Widely seen as symbolic of Afghanistan's progress and security, or lack of it, Highway 1 suffered a dramatic increase in bomb attacks in 2009, but also a marked improvement along a critical 90-kilometer (55-mile) stretch after U.S. forces arrived in strength.

"Last year the insurgents were very successful in interdicting convoys. They can't stage that type of attack anymore," says Lt. Col. Kimo Gallahue, who commands a U.S. battalion guarding the highway just south of Kabul. "Since August we've been ripping through the enemy. Mass matters."

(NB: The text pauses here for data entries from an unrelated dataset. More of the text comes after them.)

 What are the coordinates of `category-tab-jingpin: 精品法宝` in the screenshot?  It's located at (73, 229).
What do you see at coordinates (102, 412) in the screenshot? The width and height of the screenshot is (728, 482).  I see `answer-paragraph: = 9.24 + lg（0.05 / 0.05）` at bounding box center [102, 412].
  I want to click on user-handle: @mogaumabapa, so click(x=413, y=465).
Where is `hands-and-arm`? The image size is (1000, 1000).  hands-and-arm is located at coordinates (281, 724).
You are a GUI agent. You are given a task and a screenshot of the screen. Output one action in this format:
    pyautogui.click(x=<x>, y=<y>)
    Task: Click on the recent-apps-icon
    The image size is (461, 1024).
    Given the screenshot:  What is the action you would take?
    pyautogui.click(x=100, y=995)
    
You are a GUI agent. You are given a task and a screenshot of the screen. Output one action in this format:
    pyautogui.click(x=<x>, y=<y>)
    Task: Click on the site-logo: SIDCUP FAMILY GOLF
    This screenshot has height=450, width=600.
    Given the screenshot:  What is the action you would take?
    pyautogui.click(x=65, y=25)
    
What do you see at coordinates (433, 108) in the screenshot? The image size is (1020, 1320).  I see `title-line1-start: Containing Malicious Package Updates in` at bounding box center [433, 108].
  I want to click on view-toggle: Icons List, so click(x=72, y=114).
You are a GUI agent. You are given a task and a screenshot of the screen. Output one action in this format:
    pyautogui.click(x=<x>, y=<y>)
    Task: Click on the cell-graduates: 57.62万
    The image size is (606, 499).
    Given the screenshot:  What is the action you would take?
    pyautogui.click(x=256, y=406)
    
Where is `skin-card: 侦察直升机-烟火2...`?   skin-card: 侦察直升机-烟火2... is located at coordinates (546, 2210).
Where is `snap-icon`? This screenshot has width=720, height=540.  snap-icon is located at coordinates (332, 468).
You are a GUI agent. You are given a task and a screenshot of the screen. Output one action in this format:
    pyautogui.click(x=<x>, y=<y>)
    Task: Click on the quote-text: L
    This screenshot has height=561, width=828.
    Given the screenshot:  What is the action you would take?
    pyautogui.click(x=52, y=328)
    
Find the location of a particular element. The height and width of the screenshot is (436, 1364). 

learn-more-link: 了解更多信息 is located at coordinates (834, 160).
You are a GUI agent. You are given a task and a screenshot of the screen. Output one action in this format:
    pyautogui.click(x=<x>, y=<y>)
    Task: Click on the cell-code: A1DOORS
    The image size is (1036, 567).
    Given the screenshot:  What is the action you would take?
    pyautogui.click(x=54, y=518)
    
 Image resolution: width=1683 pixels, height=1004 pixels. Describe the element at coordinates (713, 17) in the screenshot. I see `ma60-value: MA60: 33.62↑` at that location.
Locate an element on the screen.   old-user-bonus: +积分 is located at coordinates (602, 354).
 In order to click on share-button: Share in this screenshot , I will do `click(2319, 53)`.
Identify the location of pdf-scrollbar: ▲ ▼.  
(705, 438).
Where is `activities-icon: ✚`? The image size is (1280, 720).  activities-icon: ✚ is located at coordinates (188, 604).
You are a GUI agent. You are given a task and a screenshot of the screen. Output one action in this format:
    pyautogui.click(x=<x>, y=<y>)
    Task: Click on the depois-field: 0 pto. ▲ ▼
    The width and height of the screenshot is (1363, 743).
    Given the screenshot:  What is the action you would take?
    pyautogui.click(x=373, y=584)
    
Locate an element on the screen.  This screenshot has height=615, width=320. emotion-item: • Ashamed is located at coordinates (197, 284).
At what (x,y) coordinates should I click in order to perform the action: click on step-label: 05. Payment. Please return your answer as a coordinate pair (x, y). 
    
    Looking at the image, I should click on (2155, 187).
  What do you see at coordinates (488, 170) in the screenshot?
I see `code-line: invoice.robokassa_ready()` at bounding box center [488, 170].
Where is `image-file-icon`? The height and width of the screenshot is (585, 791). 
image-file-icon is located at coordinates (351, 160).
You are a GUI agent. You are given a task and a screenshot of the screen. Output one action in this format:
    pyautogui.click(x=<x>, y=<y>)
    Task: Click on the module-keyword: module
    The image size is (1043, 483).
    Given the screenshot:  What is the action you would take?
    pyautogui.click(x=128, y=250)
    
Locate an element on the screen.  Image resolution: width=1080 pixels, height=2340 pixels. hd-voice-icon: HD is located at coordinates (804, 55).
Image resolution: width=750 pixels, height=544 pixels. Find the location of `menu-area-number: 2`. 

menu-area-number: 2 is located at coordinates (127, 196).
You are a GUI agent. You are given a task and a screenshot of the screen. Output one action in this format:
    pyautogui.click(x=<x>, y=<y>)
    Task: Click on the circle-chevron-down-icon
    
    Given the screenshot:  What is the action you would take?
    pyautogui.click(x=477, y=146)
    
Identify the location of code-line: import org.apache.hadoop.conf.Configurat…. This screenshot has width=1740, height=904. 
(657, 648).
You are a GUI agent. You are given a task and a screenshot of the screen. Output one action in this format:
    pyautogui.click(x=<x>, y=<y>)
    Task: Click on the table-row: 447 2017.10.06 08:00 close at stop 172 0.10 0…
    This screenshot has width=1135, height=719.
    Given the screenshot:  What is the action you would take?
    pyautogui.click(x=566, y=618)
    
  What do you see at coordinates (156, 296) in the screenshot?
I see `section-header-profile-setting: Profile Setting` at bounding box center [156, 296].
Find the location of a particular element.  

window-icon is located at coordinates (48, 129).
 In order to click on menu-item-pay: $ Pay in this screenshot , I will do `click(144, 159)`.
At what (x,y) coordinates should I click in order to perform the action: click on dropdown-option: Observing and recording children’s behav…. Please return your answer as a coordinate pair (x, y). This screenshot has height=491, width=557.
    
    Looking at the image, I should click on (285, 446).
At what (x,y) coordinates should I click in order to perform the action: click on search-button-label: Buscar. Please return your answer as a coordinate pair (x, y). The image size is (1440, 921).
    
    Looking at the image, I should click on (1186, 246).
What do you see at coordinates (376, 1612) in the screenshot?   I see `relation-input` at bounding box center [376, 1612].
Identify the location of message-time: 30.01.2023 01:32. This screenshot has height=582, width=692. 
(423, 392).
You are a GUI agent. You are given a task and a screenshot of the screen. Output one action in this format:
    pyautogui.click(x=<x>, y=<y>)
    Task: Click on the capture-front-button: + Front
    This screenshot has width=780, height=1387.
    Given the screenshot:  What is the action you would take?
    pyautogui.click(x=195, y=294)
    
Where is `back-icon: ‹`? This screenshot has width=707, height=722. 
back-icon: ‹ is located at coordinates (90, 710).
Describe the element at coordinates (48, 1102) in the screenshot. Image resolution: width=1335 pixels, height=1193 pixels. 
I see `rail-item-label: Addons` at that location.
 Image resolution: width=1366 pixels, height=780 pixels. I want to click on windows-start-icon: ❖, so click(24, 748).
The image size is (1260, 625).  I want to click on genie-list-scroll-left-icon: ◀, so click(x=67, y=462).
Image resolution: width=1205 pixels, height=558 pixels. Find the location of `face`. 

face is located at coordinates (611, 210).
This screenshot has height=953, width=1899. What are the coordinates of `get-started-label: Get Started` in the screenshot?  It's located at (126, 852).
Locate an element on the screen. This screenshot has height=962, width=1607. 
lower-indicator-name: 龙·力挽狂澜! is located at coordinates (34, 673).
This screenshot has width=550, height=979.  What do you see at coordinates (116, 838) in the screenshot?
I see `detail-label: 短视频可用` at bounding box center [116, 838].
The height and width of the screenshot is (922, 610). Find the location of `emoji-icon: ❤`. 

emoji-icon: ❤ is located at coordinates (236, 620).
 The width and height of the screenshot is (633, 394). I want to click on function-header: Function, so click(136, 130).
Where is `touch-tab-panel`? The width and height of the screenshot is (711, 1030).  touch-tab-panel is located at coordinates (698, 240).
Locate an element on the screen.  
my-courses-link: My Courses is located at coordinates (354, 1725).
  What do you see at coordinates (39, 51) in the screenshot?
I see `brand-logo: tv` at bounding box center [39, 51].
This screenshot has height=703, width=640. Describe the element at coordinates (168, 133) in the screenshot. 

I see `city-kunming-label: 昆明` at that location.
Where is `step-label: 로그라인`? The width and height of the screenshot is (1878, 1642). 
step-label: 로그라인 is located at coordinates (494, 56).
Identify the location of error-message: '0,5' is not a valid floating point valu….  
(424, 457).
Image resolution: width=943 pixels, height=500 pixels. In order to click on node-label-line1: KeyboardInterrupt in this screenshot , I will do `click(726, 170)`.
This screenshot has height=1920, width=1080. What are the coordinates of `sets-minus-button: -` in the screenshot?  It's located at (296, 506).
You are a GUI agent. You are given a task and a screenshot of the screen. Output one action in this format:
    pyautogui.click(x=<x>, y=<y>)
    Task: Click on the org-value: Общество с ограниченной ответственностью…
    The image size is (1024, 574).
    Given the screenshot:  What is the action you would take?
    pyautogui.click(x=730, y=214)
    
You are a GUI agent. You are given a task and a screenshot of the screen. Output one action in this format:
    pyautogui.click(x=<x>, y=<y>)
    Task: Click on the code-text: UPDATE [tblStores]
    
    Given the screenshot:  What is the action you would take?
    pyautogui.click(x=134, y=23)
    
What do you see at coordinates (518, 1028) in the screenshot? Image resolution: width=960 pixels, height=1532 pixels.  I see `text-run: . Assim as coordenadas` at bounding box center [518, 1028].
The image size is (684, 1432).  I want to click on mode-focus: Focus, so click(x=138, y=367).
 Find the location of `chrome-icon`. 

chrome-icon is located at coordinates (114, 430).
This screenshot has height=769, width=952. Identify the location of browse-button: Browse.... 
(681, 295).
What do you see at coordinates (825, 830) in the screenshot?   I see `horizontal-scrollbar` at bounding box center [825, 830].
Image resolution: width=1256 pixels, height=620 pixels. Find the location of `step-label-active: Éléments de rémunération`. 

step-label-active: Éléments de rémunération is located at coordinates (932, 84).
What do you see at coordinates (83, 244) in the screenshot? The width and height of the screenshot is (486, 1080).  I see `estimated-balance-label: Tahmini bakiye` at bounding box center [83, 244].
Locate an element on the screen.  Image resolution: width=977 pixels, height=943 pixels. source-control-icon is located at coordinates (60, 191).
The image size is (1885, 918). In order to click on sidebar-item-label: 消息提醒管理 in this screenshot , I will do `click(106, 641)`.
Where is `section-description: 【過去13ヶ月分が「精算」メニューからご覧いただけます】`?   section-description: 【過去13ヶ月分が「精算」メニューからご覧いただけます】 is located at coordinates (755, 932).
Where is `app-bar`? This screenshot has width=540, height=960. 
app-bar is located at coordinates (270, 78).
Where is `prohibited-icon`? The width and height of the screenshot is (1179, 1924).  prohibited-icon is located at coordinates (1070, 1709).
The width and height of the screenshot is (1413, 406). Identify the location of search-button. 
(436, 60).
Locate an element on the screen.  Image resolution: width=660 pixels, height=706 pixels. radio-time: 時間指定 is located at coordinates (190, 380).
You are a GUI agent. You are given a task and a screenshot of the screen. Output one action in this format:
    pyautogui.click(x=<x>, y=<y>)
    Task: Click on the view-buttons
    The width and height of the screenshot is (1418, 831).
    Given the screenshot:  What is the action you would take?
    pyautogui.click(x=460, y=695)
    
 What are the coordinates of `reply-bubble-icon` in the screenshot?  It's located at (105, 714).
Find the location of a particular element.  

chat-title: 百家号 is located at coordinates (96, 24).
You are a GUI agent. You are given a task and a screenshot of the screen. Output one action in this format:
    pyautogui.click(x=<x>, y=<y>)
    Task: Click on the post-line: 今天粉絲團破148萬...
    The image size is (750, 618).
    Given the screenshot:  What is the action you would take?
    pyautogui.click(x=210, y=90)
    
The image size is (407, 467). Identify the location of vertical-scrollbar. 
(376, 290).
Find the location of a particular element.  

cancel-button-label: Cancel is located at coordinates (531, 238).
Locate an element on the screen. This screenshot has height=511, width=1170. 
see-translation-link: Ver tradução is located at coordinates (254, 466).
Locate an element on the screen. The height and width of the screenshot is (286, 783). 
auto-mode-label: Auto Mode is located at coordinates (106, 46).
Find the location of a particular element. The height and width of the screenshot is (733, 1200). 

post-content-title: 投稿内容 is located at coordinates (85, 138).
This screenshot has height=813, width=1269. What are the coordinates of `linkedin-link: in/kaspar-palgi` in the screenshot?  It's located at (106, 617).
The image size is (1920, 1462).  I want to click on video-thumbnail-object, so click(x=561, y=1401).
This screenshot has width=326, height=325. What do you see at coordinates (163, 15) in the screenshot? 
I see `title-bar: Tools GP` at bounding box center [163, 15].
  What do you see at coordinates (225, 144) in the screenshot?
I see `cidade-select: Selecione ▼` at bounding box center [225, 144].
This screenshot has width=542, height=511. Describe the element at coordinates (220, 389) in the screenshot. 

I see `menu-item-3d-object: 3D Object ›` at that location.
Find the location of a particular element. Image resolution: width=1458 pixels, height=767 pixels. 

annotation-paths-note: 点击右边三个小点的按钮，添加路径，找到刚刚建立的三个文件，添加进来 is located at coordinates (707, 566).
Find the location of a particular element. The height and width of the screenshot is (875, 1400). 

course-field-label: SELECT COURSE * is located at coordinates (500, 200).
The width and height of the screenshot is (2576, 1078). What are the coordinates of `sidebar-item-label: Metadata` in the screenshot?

The situation is starkly different as the highway veers farther south into the Taliban heartland. Overall, roadside bomb attacks have risen by more than 50 percent _ from 308 in 2008 to 469 last year. But 394 were discovered before they detonated, up from 254 the previous year, according to a command spokesman, Lt. Col. Todd Vician.

Since the U.S. invasion of 2001, this vital land link between the country's two largest cities has been hotly and violently contested. About 35 percent of Afghanistan's population lives within 50 kilometers (30 miles) of the Kandahar-to-Kabul stretch, giving weight to the notion that "as the highway goes, so goes the country."

Battered by war and weather, the road got a $250 million makeover five years ago, halving the 12-hour, 483-kilometer (301-mile) drive between Kabul to Kandahar which have the two largest NATO bases. The U.S., Japan and Saudi Arabia then followed with an overhaul of the stretch from Kandahar to the western city of Herat.

Taliban leader Mullah Omar has good reason to target the road, says Col. David B. Haight, commander of U.S. forces in Wardak and Logar provinces which adjoin Kabul.

"If you were Omar, wouldn't you want to attack the country's most strategic highway, an icon of commerce economic progress? He sees traffic on the road and he doesn't like it. He has tried to disrupt it but he can't stop it," Haight said.

"There's never a day off. That road is very critical," he says, noting that the U.S. military has intercepts from Omar to subordinates stressing the importance of the two provinces because of their locations along or near the highway.